Anxiety is a normal and expected response to a threat. It’s what helps you notice danger and keeps you safe until a threat passes. Threats are not just about physical safety. Threats can include conflict at home, deadlines or expectations at school, or fitting in with social groups.
Some anxiety is necessary, even helpful. It’s what motivates people to take action or work hard to meet a goal. However, too much anxiety or anxiety that feels out of control can take a toll on health and well-being.
Anxiety is the most common mental health problem in young people. About 3% of Canadian children or youth experience an anxiety disorder. Yet anxiety may be dismissed in young people because they are still learning about the world and are naturally a little more anxious than most adults. Even if the worries or fears seem small from an adult perspective, those feelings are very real for the young person.
When is Anxiety a Problem?
Anxiety might be a problem when it is stronger than you’d expect, lasts much longer than you’d expect, or comes up often or feels out of control. It can cause problems with sleep or appetite, disrupt schoolwork or learning, and create other challenges. These anxiety problems show that someone might need help learning to cope with anxiety. Unhelpful anxiety can be harmful even when it doesn’t meet the criteria of an anxiety disorder, so any young person who experiences unhelpful anxiety may see the benefits of mental health help and support.
What is an Anxiety Disorder?
Anxiety disorders are a group of mental illnesses involving excessive anxiety. Anxiety disorders
can be very difficult, yet they aren’t always taken seriously. Anxiety problems that start in childhood may get worse over time. Even when anxiety problems appear to clear up on their own, people who experienced anxiety problems in childhood are more likely to experience an anxiety disorder later in life. Early treatment and support not only help children and teens get back to their usual lives, they build resiliency and teach skills that can last a lifetime.
Here are anxiety disorders that young people may experience:
- Generalized anxiety disorder—Excessive worry that comes up often and is difficult to control.
- Panic disorder—Recurring panic attacks and fears about having more panic attacks. (A panic attack is a period of sudden, intense fear that peaks quickly.)
- Agoraphobia—An intense fear of having a panic attack outside the home and being unable to leave or escape, leading to avoidance of spaces like school, public transportation, or large crowds.
- Phobias—Intense and unrealistic fears of a specific object, situation, or event.
- Social phobia or social anxiety disorder—An intense fear of social situations.
- Separation anxiety disorder—Extreme anxiety when separated or expecting to be separated from parents or caregivers.

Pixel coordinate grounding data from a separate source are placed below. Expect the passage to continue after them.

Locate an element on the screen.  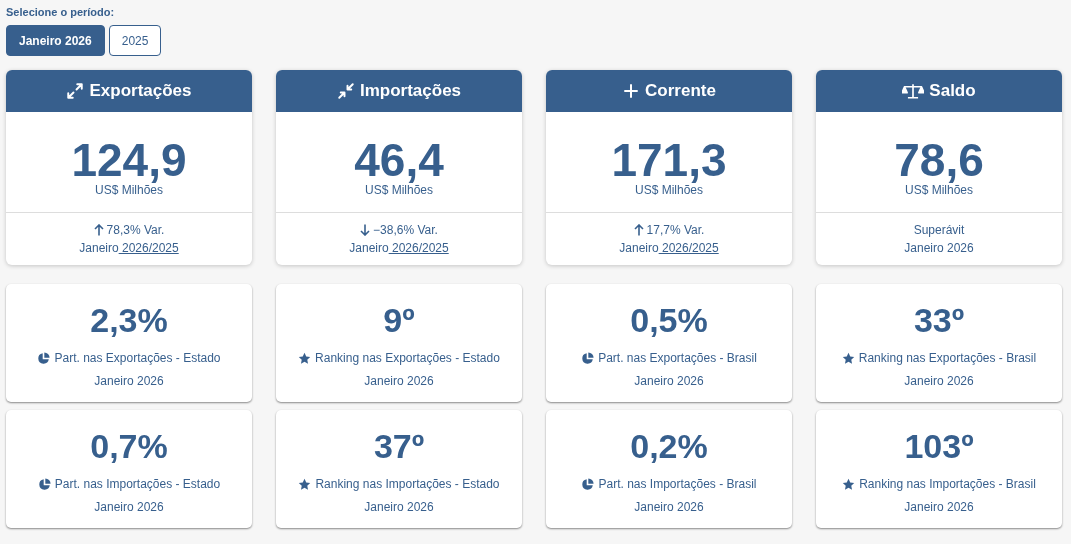
period-option: Janeiro 2026 is located at coordinates (56, 40).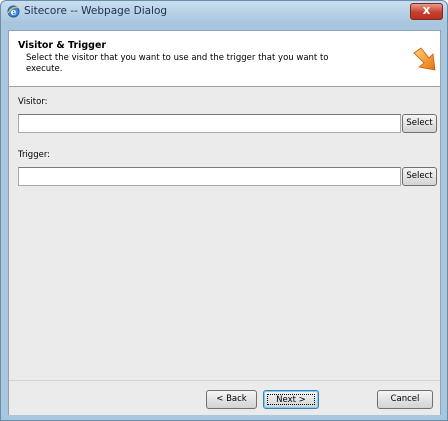 The width and height of the screenshot is (448, 421). I want to click on arrow-icon, so click(424, 59). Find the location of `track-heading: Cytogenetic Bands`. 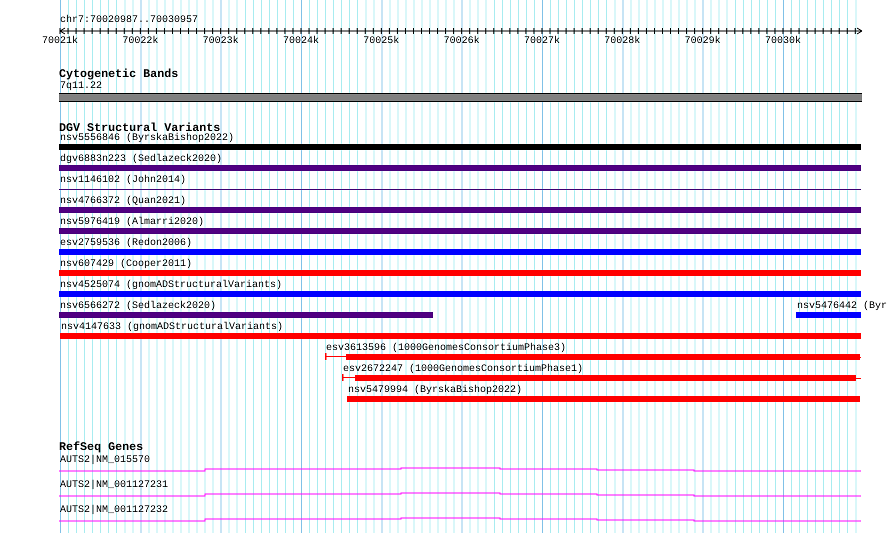

track-heading: Cytogenetic Bands is located at coordinates (118, 74).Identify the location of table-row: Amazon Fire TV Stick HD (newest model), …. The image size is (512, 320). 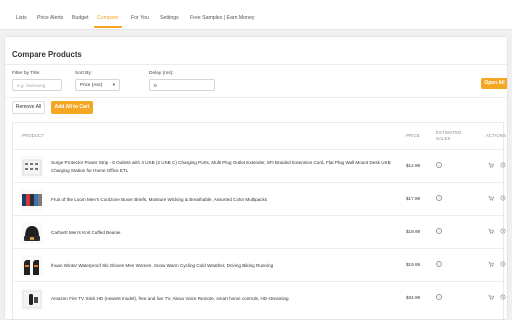
(260, 298).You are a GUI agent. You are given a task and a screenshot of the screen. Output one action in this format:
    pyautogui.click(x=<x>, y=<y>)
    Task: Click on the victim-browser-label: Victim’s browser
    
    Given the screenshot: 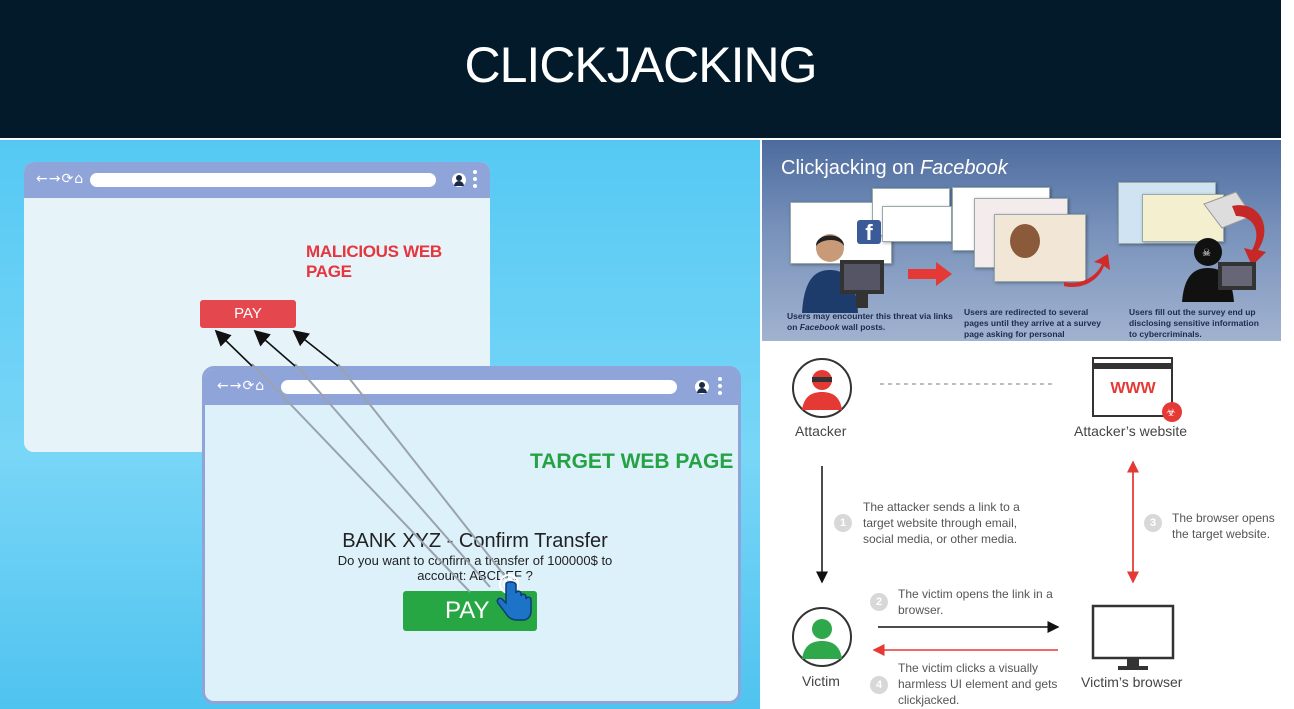 What is the action you would take?
    pyautogui.click(x=1132, y=682)
     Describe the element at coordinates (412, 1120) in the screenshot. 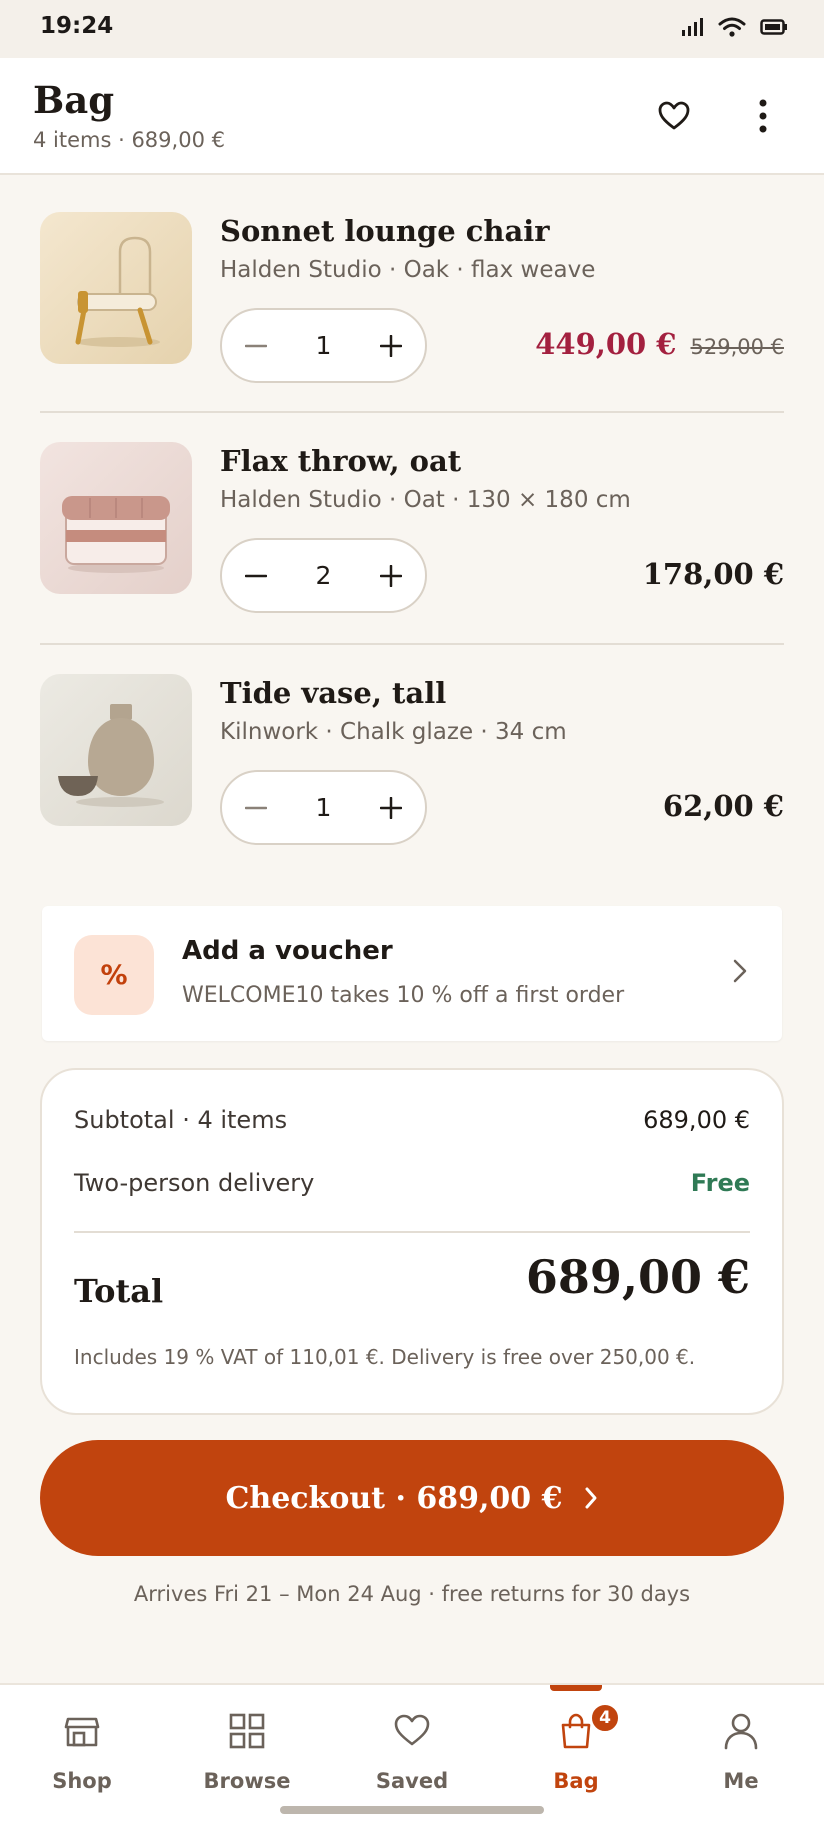

I see `subtotal-row: Subtotal · 4 items 689,00 €` at that location.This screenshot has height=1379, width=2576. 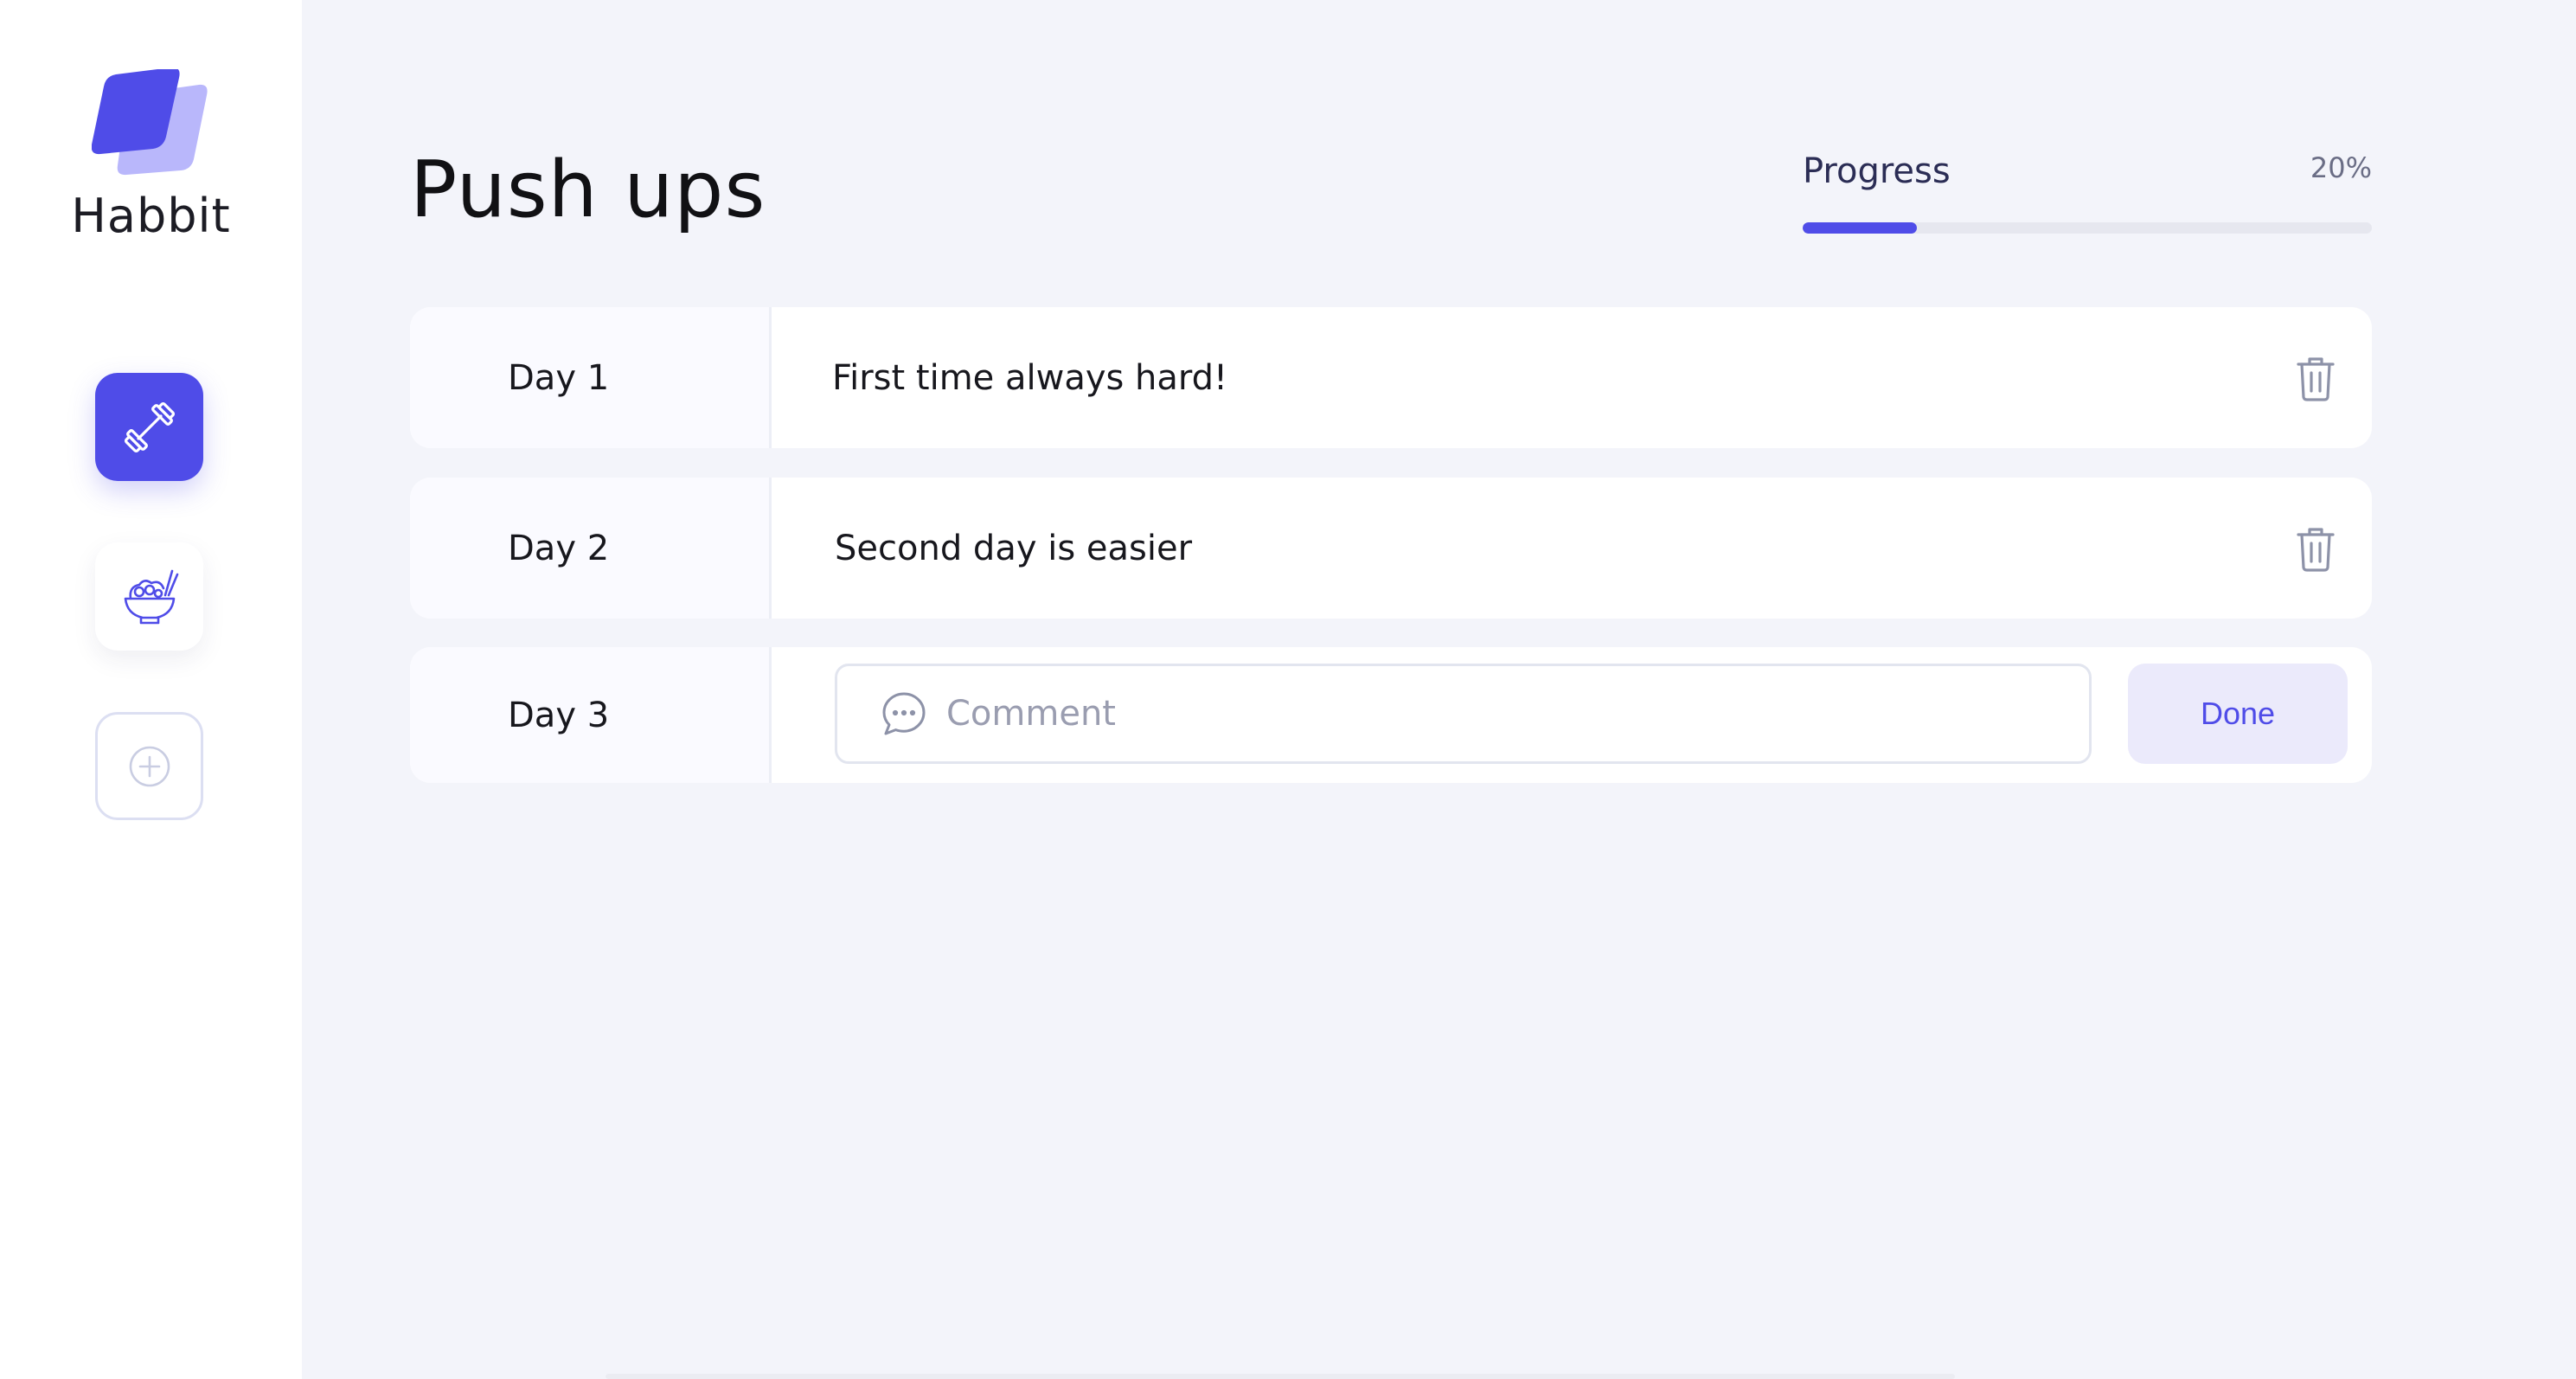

- Selective mutism—Consistently refusing to speak in specific situations.
Common Signs of Anxiety Problems
- Refusing to go to school, participate in other activities, or see friends
- Difficulties at school, like problems concentrating or speaking in class
- Becoming very upset when parents or caregivers leave
- Often seeking reassurance that everything will be okay
- Avoiding specific things, like dogs, or situations, like large crowds
- Becoming very upset over minor problems or conflicts
- Expressing a lot of concerns or asking a lot of “What if…?” questions
- Difficulties sleeping well or eating well
- Physical complaints like stomach aches, headaches, shakiness, or dizziness
- Having panic attacks more than occasionally
Some of these signs are not unique to anxiety disorders. If you notice these signs, it’s a good idea to seek help from your doctor or a mental health professional.
What Can I do About It?
If you’re concerned about a young person, you can find help and support from:
Your family doctor—Family doctors are often the first place to seek help. They can also refer the young person and their family to more specialized mental health care, if needed.
A young person’s school—Schools can help young people succeed in their education. School counsellors can offer support, advice, and referrals to community resources. Some schools even offer anxiety programs, courses, or therapies.
The good news is that anxiety problems and anxiety disorders are very treatable. The goal is not to avoid all anxiety. The goal is to learn how to manage unhelpful anxiety and cope well with normal anxiety. Here are common approaches for young people:
- Self-help strategies—Self-help strategies can assist young people to build healthy routines and coping skills. This might include simple daily tasks like eating well, getting enough physical activity, taking time to relax, and building a healthy sleep routine.
- Therapy approaches—Therapies like cognitive- behavioural therapy or CBT can be a very effective way to treat and manage anxiety problems. In CBT, young people and families learn how to identify thoughts and behaviours that drive unhelpful anxiety, look at problems or situations more realistically, and begin facing feared situations using different coping skills.
- Parent and family education—When a young person experiences a problem with anxiety or an anxiety disorder, the entire family may be affected. Parent and family education teaches parents, caregivers and other family members how to respond to anxiety problems, use healthy coping behaviours at home, establish limits when anxiety behaviours cause problems, and other strategies to help everyone at home feel well.